Concrete Dropout for GeoTransolver model UQ by mnabian · Pull Request #1548 · NVIDIA/physicsnemo

mnabian · 2026-04-03T00:08:28Z

PhysicsNeMo Pull Request

Description

Adds concrete dropout-based uncertainty quantification (UQ) to GeoTransolver. Concrete dropout (Gal, Hron & Kendall, 2017) makes the dropout probability a learnable parameter per layer using the concrete (Gumbel-softmax) relaxation, enabling calibrated MC-Dropout inference without manual tuning of dropout rates.

All changes are backward compatible — concrete dropout is disabled by default and existing behavior is unchanged.

Changes

Model (`physicsnemo/experimental/models/geotransolver/`)

New file: concrete_dropout.py

ConcreteDropout module: wraps a layer with a learnable dropout probability using the concrete relaxation. During training, applies soft binary masks via z = sigmoid((log(u) - log(1-u) + log(p) - log(1-p)) / temperature) with temperature=0.1. During eval, passes input unchanged.
collect_concrete_dropout_losses(model): gathers entropy regularization losses from all ConcreteDropout modules. The loss p*log(p) + (1-p)*log(1-p) prevents dropout rates from collapsing to 0 or 1.
get_concrete_dropout_rates(model): extracts learned per-layer dropout probabilities for monitoring.

Modified: gale.py

GALE: replaces inherited out_dropout with ConcreteDropout when enabled (attention output projection).
GALE_block: adds ConcreteDropout after the attention residual connection (attn_dropout) and after the FFN residual connection (ffn_dropout).

Modified: context_projector.py

ContextProjector: adds ConcreteDropout on output slice tokens (output_dropout).
Parameters propagated through MultiScaleFeatureExtractor and GlobalContextBuilder.

Modified: geotransolver.py

Constructor accepts concrete_dropout: bool = False, dropout_reg: float = 1e-3, weight_reg: float = 1e-6.
New methods: concrete_dropout_reg_loss(), concrete_dropout_rates(), enable_mc_dropout().

Modified: __init__.py

Exports ConcreteDropout, collect_concrete_dropout_losses, get_concrete_dropout_rates.

Training recipe (`examples/.../transformer_models/src/`)

Modified: train.py

Adds concrete dropout regularization loss to the training loop, gated by lambda_reg > 0 (default 0, no-op).
Logs learned per-layer dropout rates to TensorBoard at each epoch end.

Modified: conf/model/geotransolver.yaml

concrete_dropout: false (default off)
dropout_reg: 1.0e-3 (entropy regularization coefficient, ~1/(2N) for N=400 samples)
weight_reg: 1.0e-6 (weight regularization coefficient, unused in loss since AdamW handles L2)

Modified: conf/training/base.yaml

lambda_reg: 0.0 (multiplier for regularization loss, default disabled)

Inference recipe (`examples/.../transformer_models/src/`)

Modified: inference_on_zarr.py

Adds mc_dropout_inference_loop(): runs N stochastic forward passes, returns mean predictions, std predictions, all per-sample predictions, averaged loss/metrics, and targets.
MC-Dropout model setup: model.eval() with ConcreteDropout layers kept in train mode.
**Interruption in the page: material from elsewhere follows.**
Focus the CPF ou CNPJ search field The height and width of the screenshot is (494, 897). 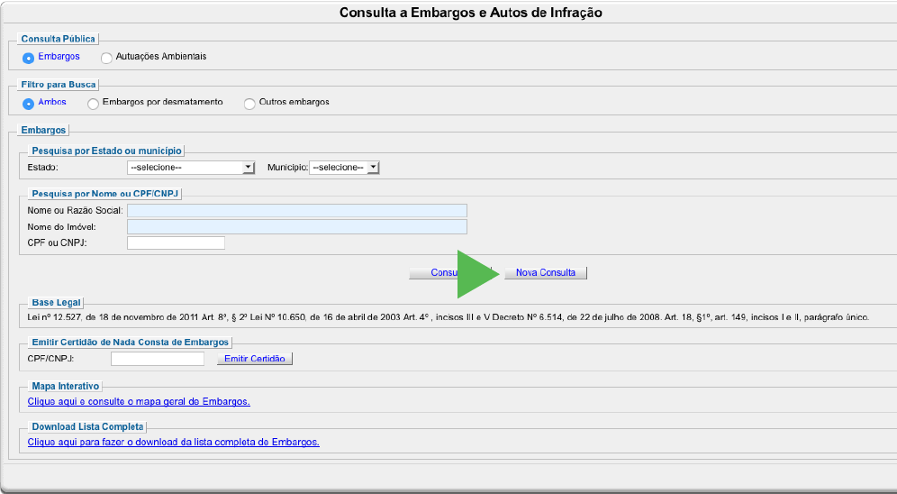click(x=176, y=242)
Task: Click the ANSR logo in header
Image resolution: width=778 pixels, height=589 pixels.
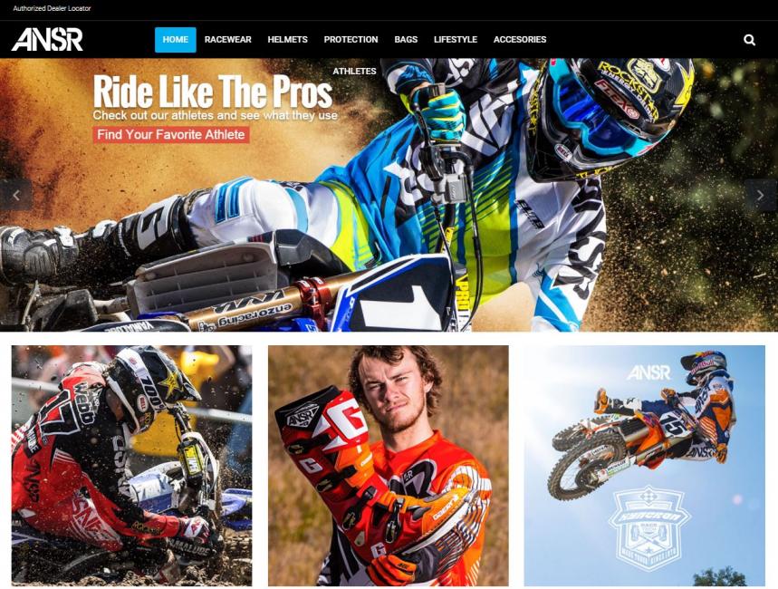Action: (47, 40)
Gated by +mc_dropout_samples=N (default 0, disabled).
When enabled, logs per-field uncertainty stats and computes force coefficient uncertainty (Cd/Cl std across MC samples).

Modified: inference_on_vtk.py

Runs a deterministic forward pass (ConcreteDropout disabled) followed by an MC-Dropout pass (if enabled).
Writes per-point fields to VTP/VTU output files:
- PredictedPressure, PredictedWallShearStress (deterministic, always written)
- MCMeanPressure, MCMeanWallShearStress (MC mean, only when MC enabled)
- MCStdPressure, MCStdWallShearStress (MC std, only when MC enabled)
- Equivalent fields for volume mode (Velocity, Pressure, Nut)

Usage

Training with concrete dropout:

python src/train.py --config-name geotransolver_surface \
    model.concrete_dropout=true \
    training.lambda_reg=0.1

Inference with MC-Dropout UQ (zarr dataset):

python src/inference_on_zarr.py --config-name geotransolver_surface \
    +mc_dropout_samples=20

Inference with MC-Dropout UQ (raw VTK files):

python src/inference_on_vtk.py --config-name geotransolver_surface \
    +vtk_inference.input_dir=/path/to/runs \
    +vtk_inference.output_dir=/path/to/output \
    +mc_dropout_samples=20

Test

This has been tested on the DrivAerML dataset. Two interesting observations:

The accuracy of a GeoTransolver model trained with concrete dropout is on par with the accuracy of a baseline model without dropout.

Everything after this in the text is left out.